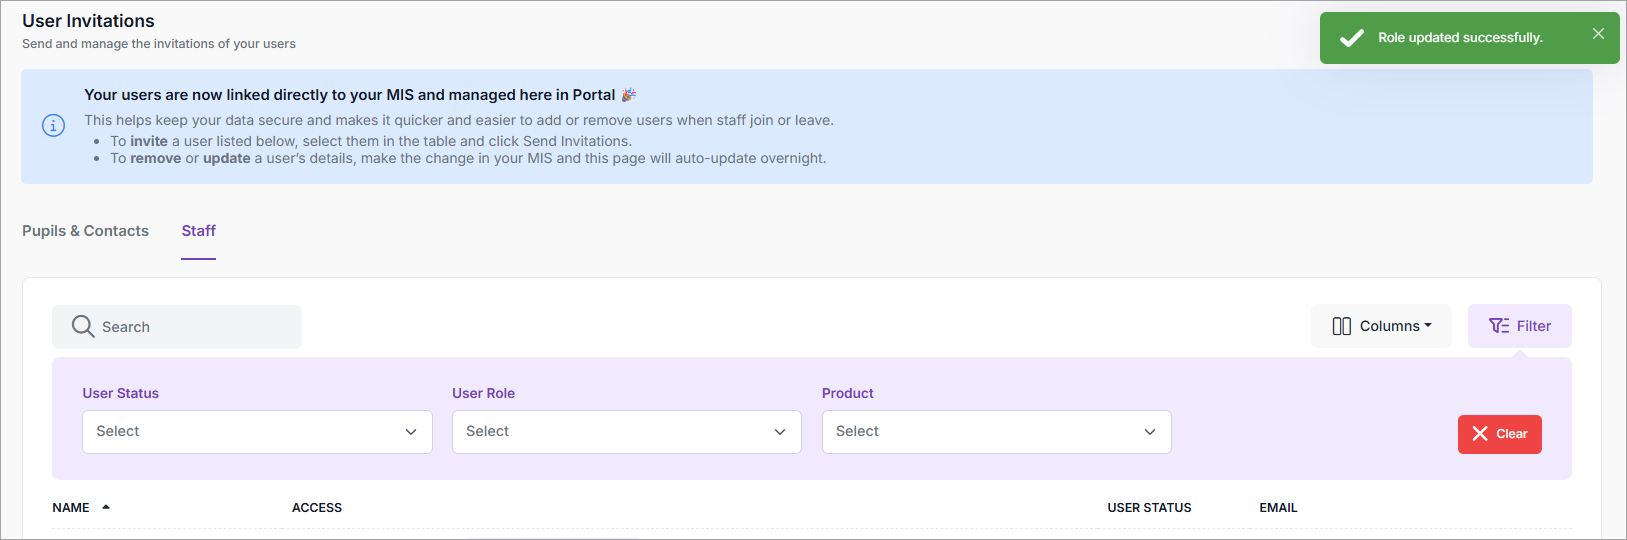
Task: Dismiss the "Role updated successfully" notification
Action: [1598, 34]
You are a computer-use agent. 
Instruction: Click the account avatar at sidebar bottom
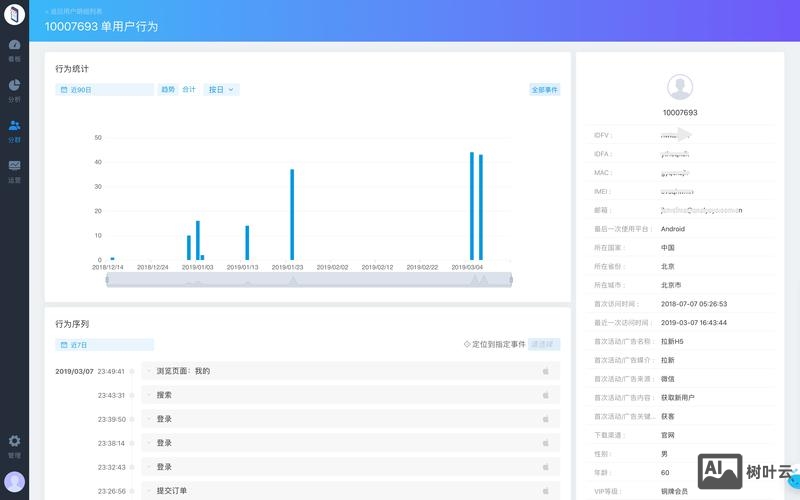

=======

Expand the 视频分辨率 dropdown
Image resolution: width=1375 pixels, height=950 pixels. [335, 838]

=======

▸ **Task brief**
Your answer should consist of the lines from the line with "You are a computer-use agent." to the line with "Instruction: Click the" above, repeated exactly, both ends included.

▸ **Response for this exercise**
You are a computer-use agent. 
Instruction: Click the account avatar at sidebar bottom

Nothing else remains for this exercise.